PROVIDED PASSAGE
This post documents a small personal project I recently completed, where I explored the idea of using machine learning to assist Gurobi parameter tuning. It covers the motivation behind the idea, how I set up the experiment, what worked (and didn’t), and what I learned along the way.
1. Introduction: Why Should We Use Machine Learning to Tune Gurobi?
Gurobi is widely regarded as one of the most powerful commercial solvers for mixed-integer programming (MIP). It is fast, robust, and highly configurable. But this configurability comes at a cost: Gurobi exposes over 100 parameters that users can adjust, ranging from cutting plane aggressiveness (Cuts), heuristics intensity (Heuristics), presolve behavior (Presolve), to branching strategies (VarBranch) and solving methods (Method, Threads).
While the default settings work reasonably well for many problems, in practice, the solver’s performance—both in terms of runtime and solution quality—can vary dramatically depending on these parameters. A configuration that works well for one problem instance might perform terribly on another. This makes parameter tuning both a critical and notoriously difficult task, especially in industrial applications where solving large-scale MIP problems quickly and reliably is essential.
Gurobi does provide tools like the Tuning Tool, which can help users search for good parameter combinations on a given instance. However, this tool still requires time-consuming trial-and-error on a per-instance basis. For users dealing with hundreds or thousands of MIP instances, this is far from ideal.

DATA BLOCK
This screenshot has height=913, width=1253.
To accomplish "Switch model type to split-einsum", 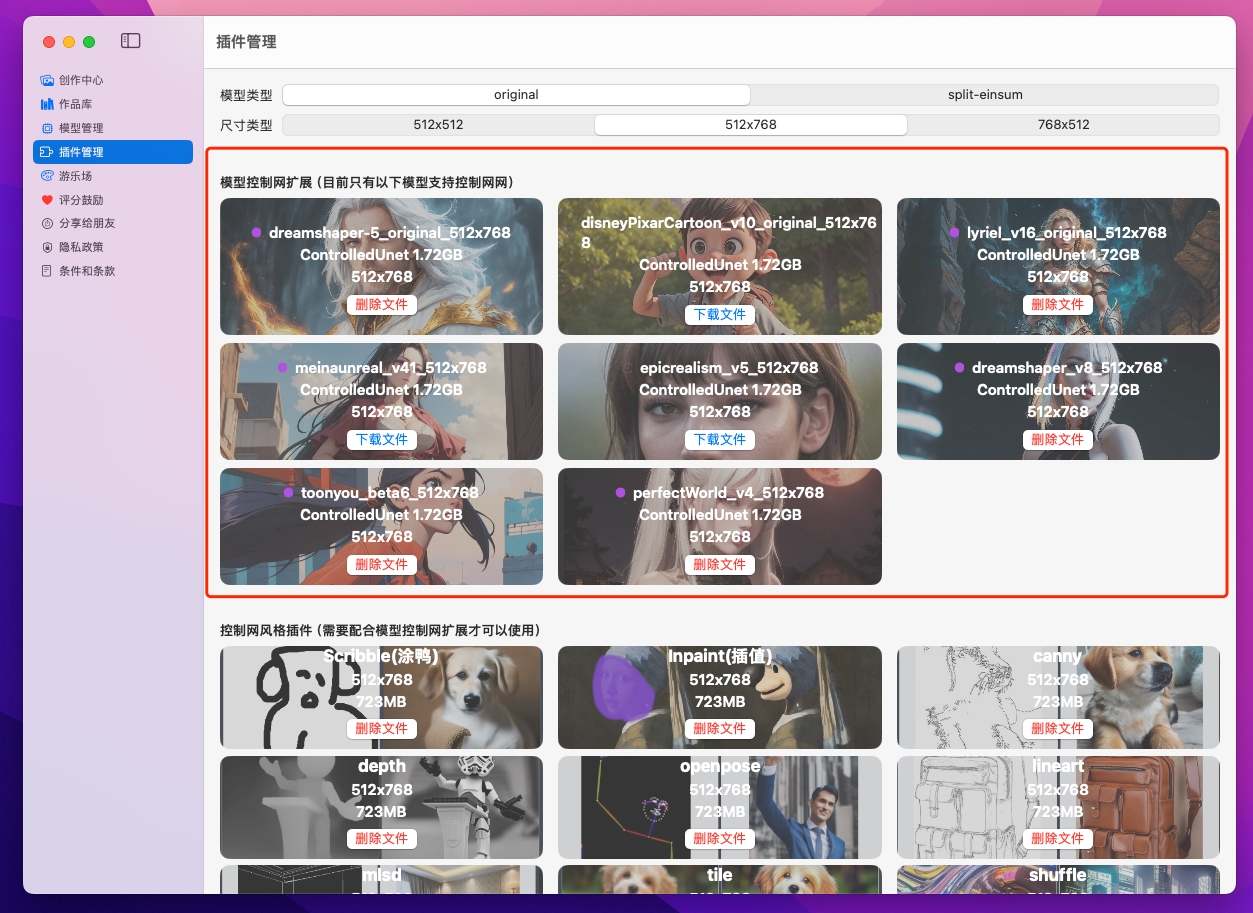I will (x=984, y=95).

TASKS AND EXERCISES
**A)** How many adjustable parameters does Gurobi expose to users, according to the Gurobi tuning post?
**B)** Reproduce the stretch of the Gurobi tuning post from "While the default" through "reliably is essential.".

TASK-BY-TASK ANSWERS
**A)** Over 100 parameters.

**B)**
While the default settings work reasonably well for many problems, in practice, the solver’s performance—both in terms of runtime and solution quality—can vary dramatically depending on these parameters. A configuration that works well for one problem instance might perform terribly on another. This makes parameter tuning both a critical and notoriously difficult task, especially in industrial applications where solving large-scale MIP problems quickly and reliably is essential.